**To be done**
Reproduce the entries from the line with "This screenshot has height=658, width=488." to the line with "Instruction: Click the Asset Store button", keeping every word identical. Leave the pictures out of your answer.

**Stored records**
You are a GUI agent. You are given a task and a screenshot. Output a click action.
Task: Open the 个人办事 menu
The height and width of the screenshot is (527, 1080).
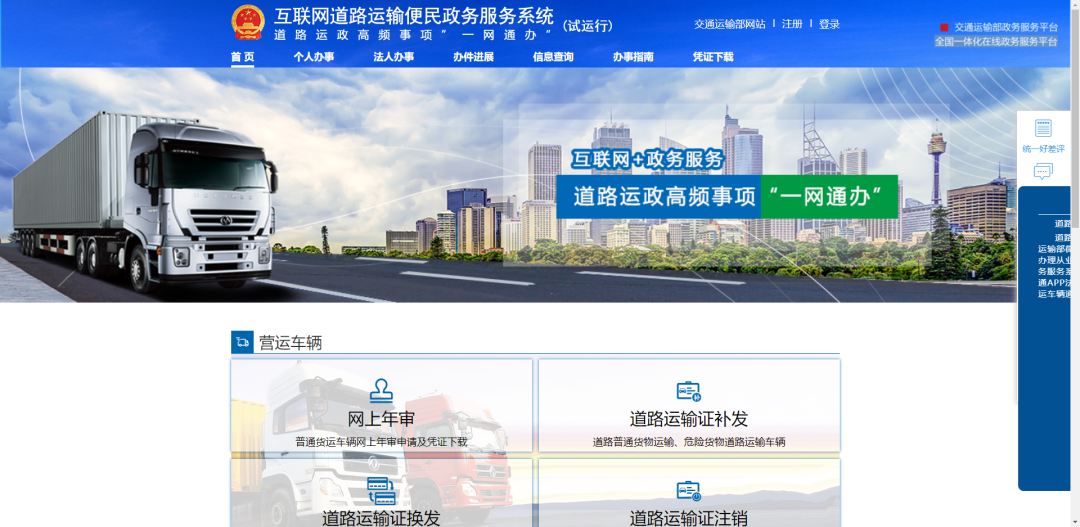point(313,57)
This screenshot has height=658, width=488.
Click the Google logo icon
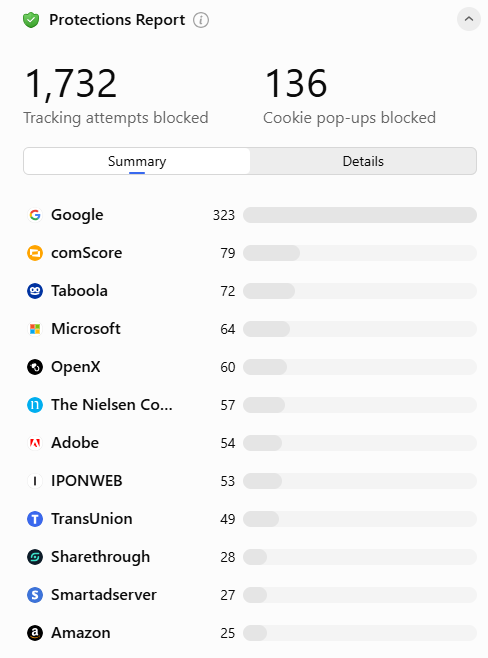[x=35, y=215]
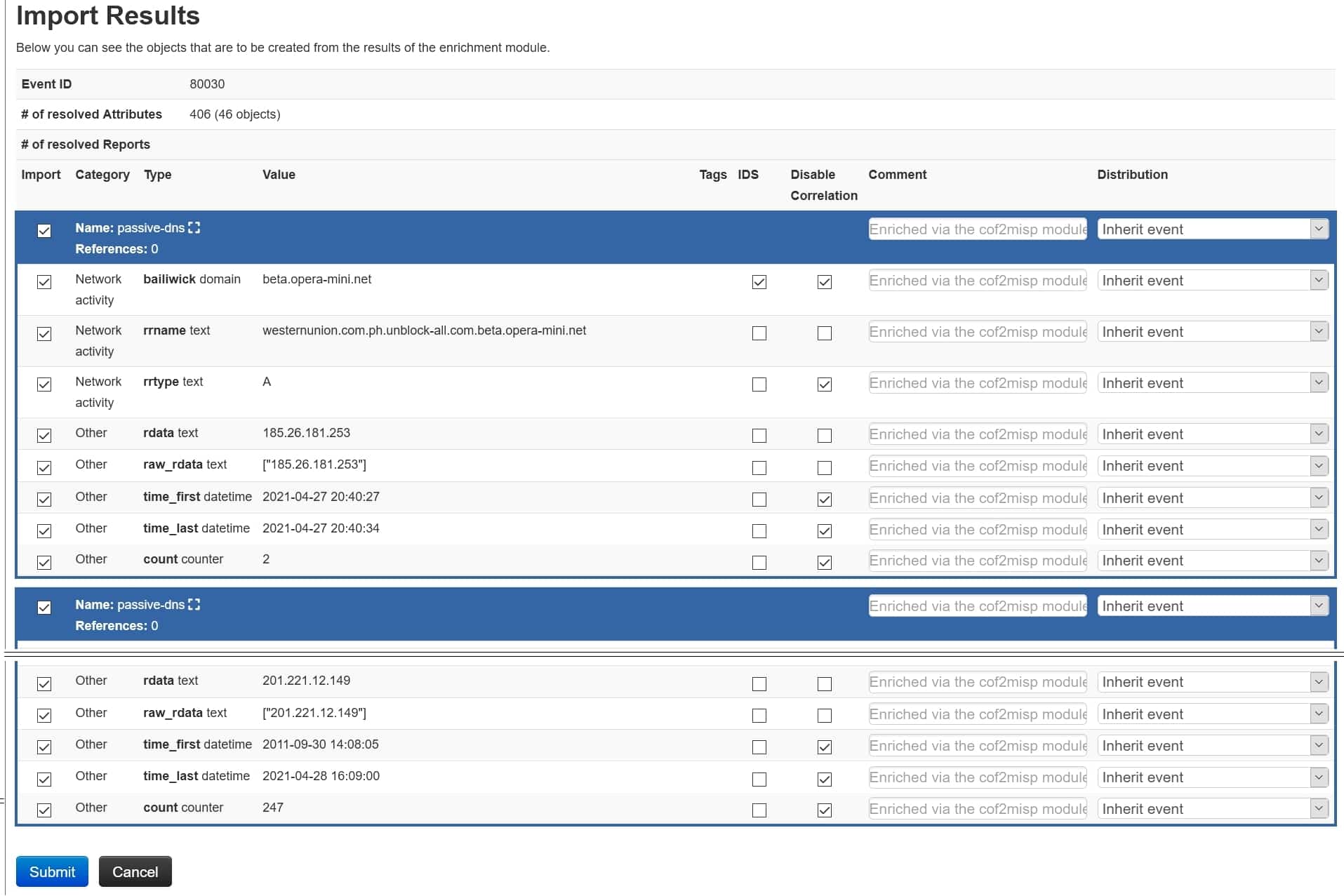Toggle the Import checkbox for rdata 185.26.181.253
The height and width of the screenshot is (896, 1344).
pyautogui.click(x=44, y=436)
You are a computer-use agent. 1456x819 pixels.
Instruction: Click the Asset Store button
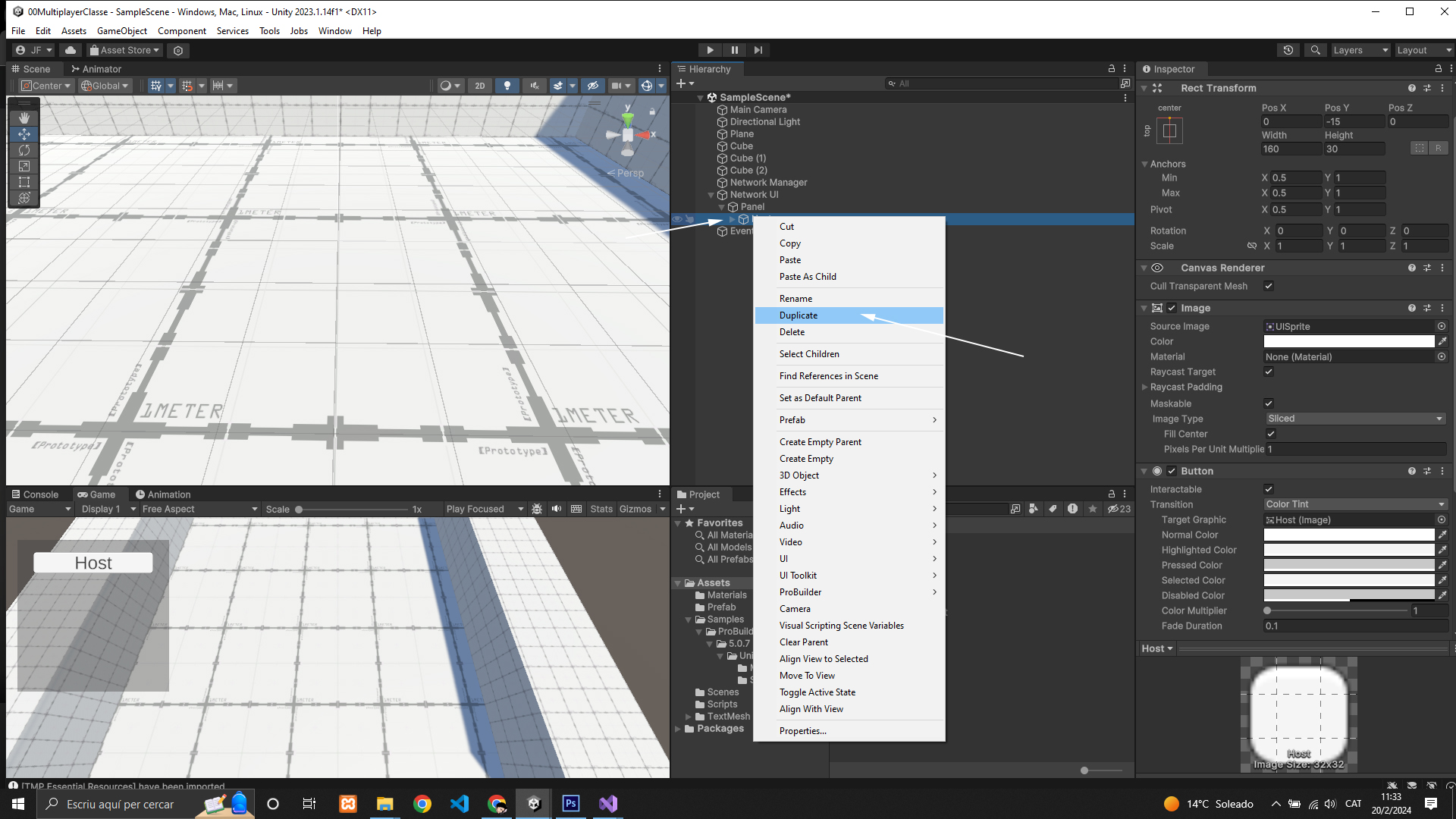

---

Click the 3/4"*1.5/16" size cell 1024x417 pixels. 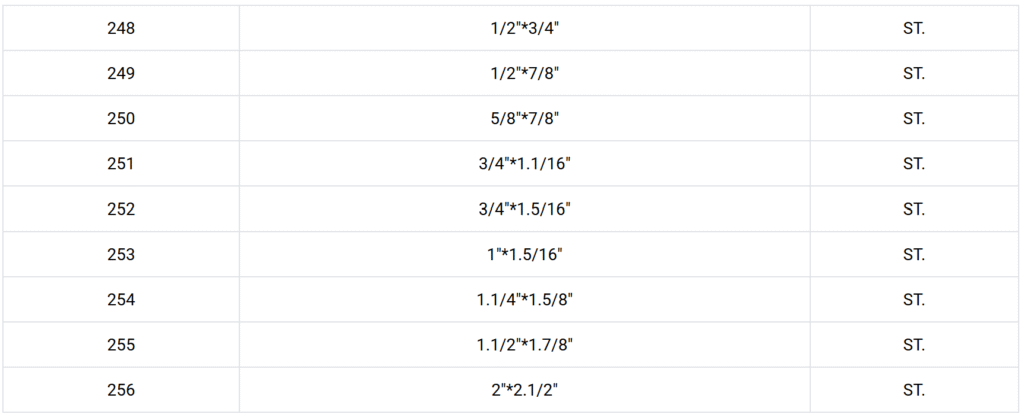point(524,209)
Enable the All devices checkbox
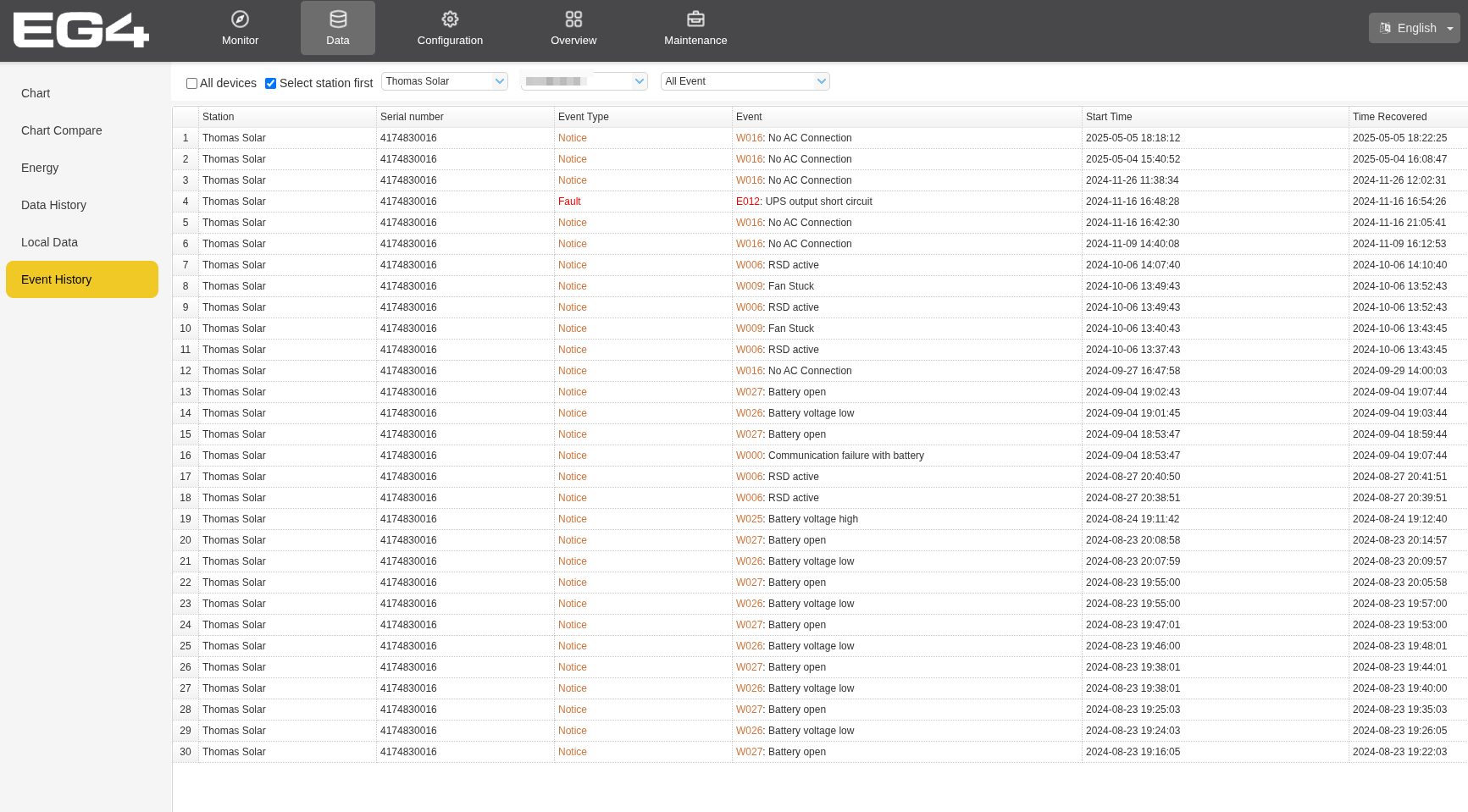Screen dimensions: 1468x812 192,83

* * *

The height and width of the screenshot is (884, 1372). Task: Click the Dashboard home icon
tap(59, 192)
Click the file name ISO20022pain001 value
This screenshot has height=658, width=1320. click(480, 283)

**The completed task**
This screenshot has height=658, width=488.
Click the Google logo icon
[x=35, y=215]
Toggle the Import checkbox for rdata 185.26.181.253
The height and width of the screenshot is (896, 1344).
pyautogui.click(x=44, y=436)
You are a computer-use agent. 1456x819 pixels.
Instruction: Click the Asset Store button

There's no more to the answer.